_What to produce_: For each line in the material below that holds "will", copy that line.

_Record extracts_:
====

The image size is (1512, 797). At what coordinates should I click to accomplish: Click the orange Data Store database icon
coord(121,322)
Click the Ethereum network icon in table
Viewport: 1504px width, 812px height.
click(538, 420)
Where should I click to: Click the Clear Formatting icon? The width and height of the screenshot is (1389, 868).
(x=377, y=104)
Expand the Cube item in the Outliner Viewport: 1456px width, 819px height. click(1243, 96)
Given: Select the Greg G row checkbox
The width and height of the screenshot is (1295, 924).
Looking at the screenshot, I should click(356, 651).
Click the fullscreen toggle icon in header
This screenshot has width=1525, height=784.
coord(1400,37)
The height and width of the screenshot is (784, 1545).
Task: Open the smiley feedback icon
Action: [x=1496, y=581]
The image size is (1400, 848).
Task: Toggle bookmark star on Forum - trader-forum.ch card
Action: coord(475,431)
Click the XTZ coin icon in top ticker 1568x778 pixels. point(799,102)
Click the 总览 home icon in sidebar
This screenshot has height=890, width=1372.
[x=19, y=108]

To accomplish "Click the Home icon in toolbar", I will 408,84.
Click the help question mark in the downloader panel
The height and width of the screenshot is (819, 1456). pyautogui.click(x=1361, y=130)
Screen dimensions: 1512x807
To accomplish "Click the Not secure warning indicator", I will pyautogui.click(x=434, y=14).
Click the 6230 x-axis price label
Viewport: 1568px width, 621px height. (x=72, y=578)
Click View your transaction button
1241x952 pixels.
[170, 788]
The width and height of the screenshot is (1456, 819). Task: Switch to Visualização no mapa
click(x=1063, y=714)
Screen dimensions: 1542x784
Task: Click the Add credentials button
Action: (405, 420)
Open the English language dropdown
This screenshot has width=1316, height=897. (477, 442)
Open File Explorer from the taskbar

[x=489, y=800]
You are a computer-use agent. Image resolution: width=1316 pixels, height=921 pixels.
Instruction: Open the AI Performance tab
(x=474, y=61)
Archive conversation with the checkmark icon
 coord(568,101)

====

_Answer to this task_:
To accomplish "Click the Home icon in toolbar", I will 408,84.
To accomplish "Click the Not secure warning indicator", I will pyautogui.click(x=434, y=14).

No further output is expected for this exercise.